Bad weather grounds space shuttle for third time in four days
AFP/Stan Honda
About the only things leaving the ground at the Kennedy Space Center today were the turkey vultures. Bad weather once again left a fully tanked space shuttle and a crew more than primed for space with another frustrated launch attempt.
The message for the seven-member crew aboard the shuttle Endeavour: "It wasn't our weather today."
That was the word from Mike Moses, who heads the mission management team, after the mission was scrubbed.
"When the time is right, we'll be ready," replied mission commander Mark Polansky from the crew module.
Today's launch cancellation was the mission's fifth in a month. The first two scrubs were triggered by a pesky hydrogen leak involving a fixture on the side of the shuttle's external fuel tank.
If there was any good news coming out of the latest delays, it was that the repairs to the tank are doing their job. On the hardware side of things, "we've been really clean," Mr. Moses said of the shuttle systems' performance.
Mission managers are now shooting for a launch on Wednesday at 6:03 P.M. EDT.
Planners could have tried again tomorrow. But the weather forecast for launch time on Tuesday looked as iffy as the weather turned out to be today. Forecasters predict a 60 percent chance that the weather will violate launch requirements tomorrow; on Wednesday, that falls to a 40 percent chance.

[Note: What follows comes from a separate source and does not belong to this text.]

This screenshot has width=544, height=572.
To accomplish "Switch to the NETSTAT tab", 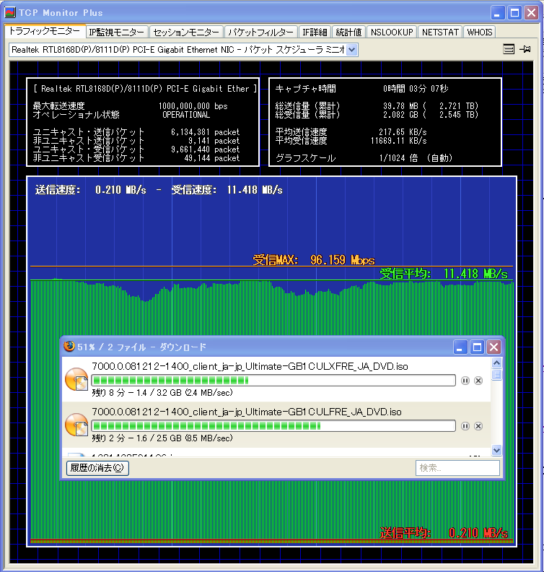I will coord(440,32).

Rather than put the shuttle and supports crews through what likely would be another false start, NASA managers opted to try for a Wednesday launch.
The delay also buys time to replace Tyvek covers that protect the shuttle's nose thrusters from catching rain while on the pad. The shuttle sheds the covers in the early stages of lift-off.
One cover had come loose, potentially allowing rain to get into the thruster nozzle. The presence of water, especially if it remains in the nozzle and freezes during the shuttle's ascent, could lead to false readings from thruster sensors, leaving the shuttle's computers with the wrong information about whether the thruster would work when it comes time to use them.
The space shuttle Endeavour and its crew are scheduled to spend 12 days of a 16-day mission docked to the International Space Stationto install the final pieces of Japan's laboratory module Kibo as well as perform a variety of maintenance tasks.
Astronauts are scheduled to perform five spacewalks to get everything done -- if the shuttle can launch Wednesday.
If the mission gets put off until Thursday, another iffy weather day, mission managers will have to knock one spacewalk off the agenda in order to have enough time to complete all of the major jobs astronauts need to tackle.
And if they can't launch Thursday, the next opportunity comes on July 26.